1st Edition

Women's History at the Cutting Edge

Edited By Karen Offen, Chen Yan Copyright 2019
    130 Pages
    by Routledge

    130 Pages
    by Routledge

    This book considers the promise of women's and gender history for revolutionizing our understanding of the past while also acknowledging the current national political, financial, and other contextual realities that can (and do) constrain or promote the possibilities for researching and writing women's history. The editors assert that the promise of women's and gender history is a cutting edge field of research, "a revolutionary development in the politics of historical scholarship," essential for understanding the human past. Further, they argue for the inseparability of women's history and gendered analytical approaches.

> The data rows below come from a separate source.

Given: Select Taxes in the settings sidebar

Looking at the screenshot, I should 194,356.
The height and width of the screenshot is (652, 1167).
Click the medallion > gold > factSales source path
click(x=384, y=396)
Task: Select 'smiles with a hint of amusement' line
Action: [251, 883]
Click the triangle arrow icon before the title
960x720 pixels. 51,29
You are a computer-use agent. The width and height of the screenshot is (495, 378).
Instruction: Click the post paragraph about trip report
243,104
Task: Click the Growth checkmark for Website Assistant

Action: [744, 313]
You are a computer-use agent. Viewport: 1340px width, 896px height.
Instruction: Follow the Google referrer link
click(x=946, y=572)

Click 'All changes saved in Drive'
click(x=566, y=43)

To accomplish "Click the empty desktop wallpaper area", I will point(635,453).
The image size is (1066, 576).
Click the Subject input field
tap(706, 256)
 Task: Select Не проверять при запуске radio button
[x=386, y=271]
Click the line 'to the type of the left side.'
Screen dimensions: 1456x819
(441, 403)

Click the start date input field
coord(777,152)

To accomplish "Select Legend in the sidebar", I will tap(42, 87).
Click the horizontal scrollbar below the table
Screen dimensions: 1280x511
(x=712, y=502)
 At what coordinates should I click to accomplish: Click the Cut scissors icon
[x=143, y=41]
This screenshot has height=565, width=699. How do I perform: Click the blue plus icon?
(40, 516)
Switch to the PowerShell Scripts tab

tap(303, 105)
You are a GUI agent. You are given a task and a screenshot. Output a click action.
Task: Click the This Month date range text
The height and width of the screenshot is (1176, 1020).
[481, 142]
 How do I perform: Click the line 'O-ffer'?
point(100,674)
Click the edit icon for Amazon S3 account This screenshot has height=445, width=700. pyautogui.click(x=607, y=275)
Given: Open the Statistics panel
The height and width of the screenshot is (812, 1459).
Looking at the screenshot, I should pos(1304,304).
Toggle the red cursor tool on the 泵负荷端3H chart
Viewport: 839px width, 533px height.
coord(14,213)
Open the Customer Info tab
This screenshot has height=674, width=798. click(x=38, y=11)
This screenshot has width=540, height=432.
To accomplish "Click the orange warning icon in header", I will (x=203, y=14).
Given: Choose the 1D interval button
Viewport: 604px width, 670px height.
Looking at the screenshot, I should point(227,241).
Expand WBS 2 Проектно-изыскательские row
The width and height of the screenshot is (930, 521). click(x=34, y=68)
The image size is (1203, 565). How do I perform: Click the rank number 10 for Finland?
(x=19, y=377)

    The contributors to the volume address questions including: what have been the achievements of women's and gender history over the past two decades? To what extent has it succeeded in making women's history an integral part of historical study rather than an optional specialist area? What impact has the study of manhood, masculinities, and men's gendered power had on our understanding of women's lives? What is the relationship between gender studies and new critical histories of colonialism and empire, contact zones, cross-cultural encounters, and racialization? How is new work on cultural geography and spatial categories impacting on our historical understandings of bodily difference?



    This book was originally published as a special issue of the Women’s History Review.

    Introduction  1. Women’s History at the Cutting Edge: a joint paper in two voices  2. The Dangers of Complacency: women’s history/gender history in Canada in the twenty-first century  3. The History of Women and Gender: French perspectives on the last twenty years  4. From Invisibility to Marginality: women’s history in Romania  5. Women’s History at the Cutting Edge in Japan  6. Women’s and Gender Studies of the Russian Past: two contemporary trends  7. ‘A Glass Half Full’? Women’s history in the UK  8. Women’s History in Many Places: reflections on plurality, diversity and polyversality

    Biography

    Karen Offen is a Historian and Independent Scholar, affiliated as a Senior Scholar with The Clayman Institute for Gender Research at Stanford University, USA. She publishes on the history of modern Europe, especially France and its global influence, from a women's and gender history perspective. She holds a PhD from Stanford University, USA.



    Chen Yan is a Professor and the Vice-Chair of the History Department at Fudan University, Shanghai, China and Co-Director of the UM-Fudan Joint Institute for Gender Studies. She specializes in the modern history of China, especially women's and gender history.